Texto extraído
>>>

Los motivos por los que tantas personas se entregan a causas trascendentes (póngase aquí el término que se quiera, todos trasuntos de la vieja idea de Dios), ajenas en mi opinión a todo valor libertario, se nos antojan tan abstrusos como irritantes; por ello, tal vez el anarquismo necesite siempre de cierto nihilismo, la permanente reflexión crítica con los valores instituidos con el objeto de que germine un nuevo horizonte libertario.
Empecemos, una vez más, con que consideramos que el anarquismo no se reduce a ideología o doctrina alguna, y si así lo consideramos caemos en los viejos errores dogmáticos (autoritarios), quizá incluso de forma aún peor al adornarse con una retórica libertaria. Así, cada vez estoy más convencido de que las ideas libertarias necesitan de una buena dosis de nihilismo. Aunque haya quien, seguramente dogmáticos de diverso pelaje, insista en que los nihilistas son seres sin ningún principio moral, ni de tipo alguno, que pretenden seguramente la mera destrucción de la civilización, de nuevo nos encontramos con visiones reduccionistas, superficiales o, directamente, falaces. El nihilismo, tal y como lo veo y sin entrar en densas disquisiciones filosóficas, no es casualidad que a veces se la haya confundido con un escepticismo radical, ya que se trata en mi opinión de la negación de que haya una esencia en la realidad humana. Así, puede entenderse como el rechazo de principios absolutos, lo que consideramos uno de los grandes males que ha llevado al enfrentamiento de la humanidad, y todo se encuentra en movimiento, poco o nada permanece en ese cambio.

<<<

Extracto de datos
>>>

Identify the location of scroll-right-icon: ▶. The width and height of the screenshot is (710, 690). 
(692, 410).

<<<

Requisitos de la tarea
En el texto sobre el anarquismo y el nihilismo, enumera los adjetivos con que se califican las visiones que presentan a los nihilistas como seres sin ningún principio moral.

Respuesta a la tarea
Reduccionistas, superficiales y falaces.